Jakarta -Globalnews7.id-Hasil investigasi yang dilakukan oleh Dewan Pimpinan Pusat Corruption Investigation Committee (CIC) mengungkapkan dugaan kuat bahwa seorang oknum pegawai Pajak Jakarta Timur berinisial M terlibat dalam kasus suap, tindak pidana pencucian uang (TPPU), dan gratifikasi senilai ratusan miliar rupiah. Dugaan ini terkait dengan rekayasa pajak yang melibatkan sejumlah wajib pajak perusahaan.
M, yang menjabat sebagai pemeriksa pajak di Direktorat Jenderal Pajak Kementerian Keuangan, diduga menerima suap dan gratifikasi dari perusahaan-perusahaan tertentu sebagai imbalan atas manipulasi pajak yang menguntungkan pihak-pihak tersebut. Menanggapi temuan ini, Sekretaris Jenderal CIC, DJ Sembiring, menyatakan bahwa pihaknya akan segera melaporkan M ke Mabes Polri, Kejaksaan Agung, dan Komisi Pemberantasan Korupsi (KPK).

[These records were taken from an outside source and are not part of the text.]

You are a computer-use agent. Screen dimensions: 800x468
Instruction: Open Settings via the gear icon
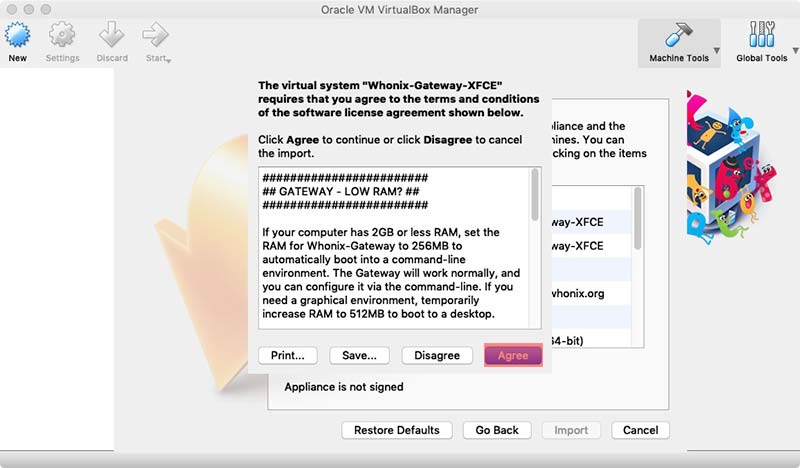pyautogui.click(x=62, y=35)
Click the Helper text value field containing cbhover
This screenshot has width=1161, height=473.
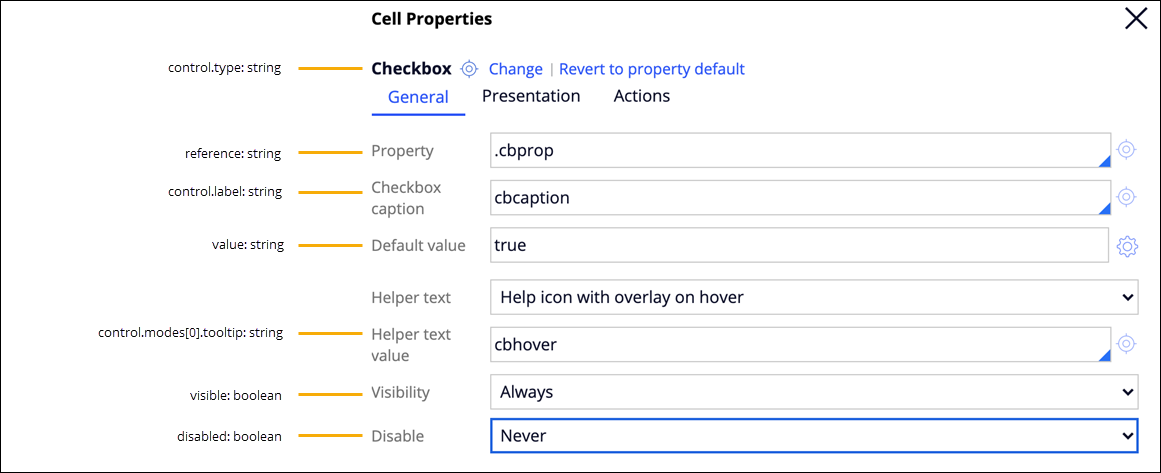(790, 344)
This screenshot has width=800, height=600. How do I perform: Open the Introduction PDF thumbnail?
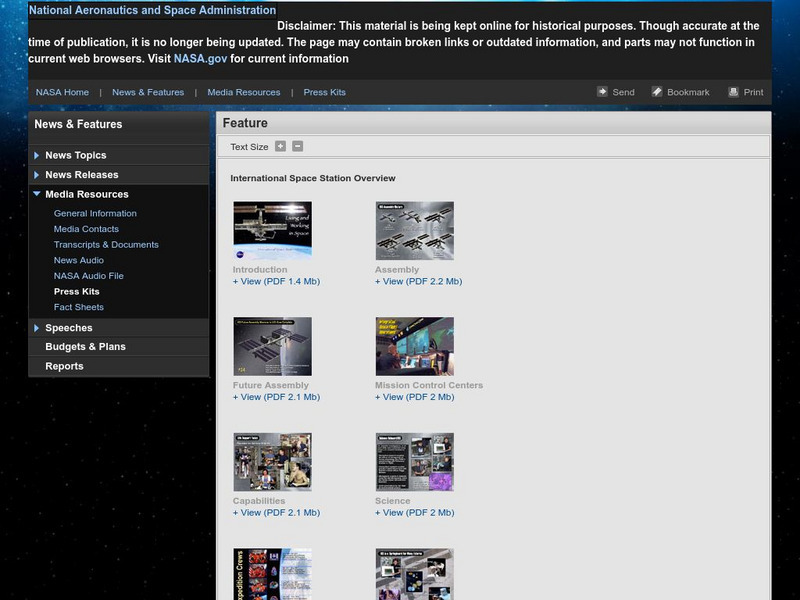tap(272, 231)
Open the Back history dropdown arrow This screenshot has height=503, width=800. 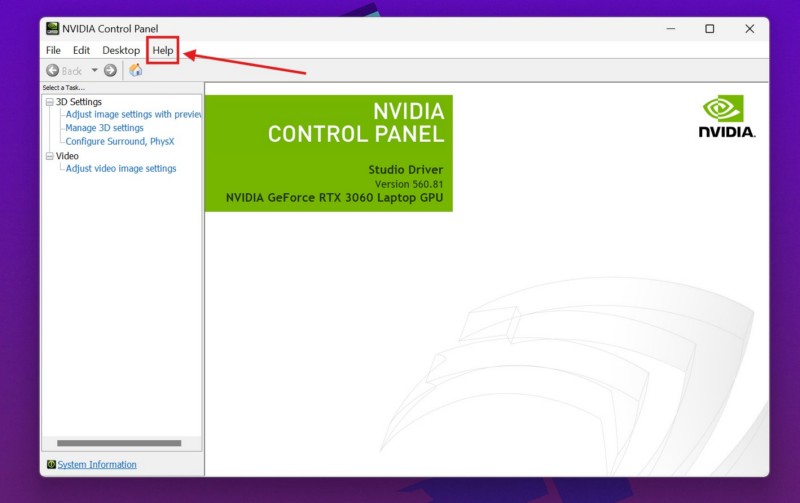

“Kami (CIC) akan segera melaporkan M, oknum pegawai Pajak Jakarta Timur, yang diduga kuat terlibat dalam tindak pidana korupsi dan TPPU. Kami sudah menyiapkan data-data terkait transaksi senilai ratusan miliar rupiah. Kami tidak banyak bicara, tapi kami bekerja. CIC mendukung penuh penegakan hukum dan tidak akan memberikan ruang bagi para koruptor,” tegas DJ Sembiring kepada wartawan di Gedung Merah Putih KPK, Jumat (23/8/2024).

Selain itu, CIC juga meminta KPK untuk segera memulai penyidikan terhadap M setelah laporan resmi diserahkan. DJ Sembiring menambahkan bahwa pihaknya akan menyerahkan sejumlah barang bukti kepada Polri, Kejaksaan Agung, dan KPK untuk memperkuat dugaan tindak pidana tersebut.
“Senin depan, kami akan resmi melaporkan kasus ini,” pungkas DJ Sembiring.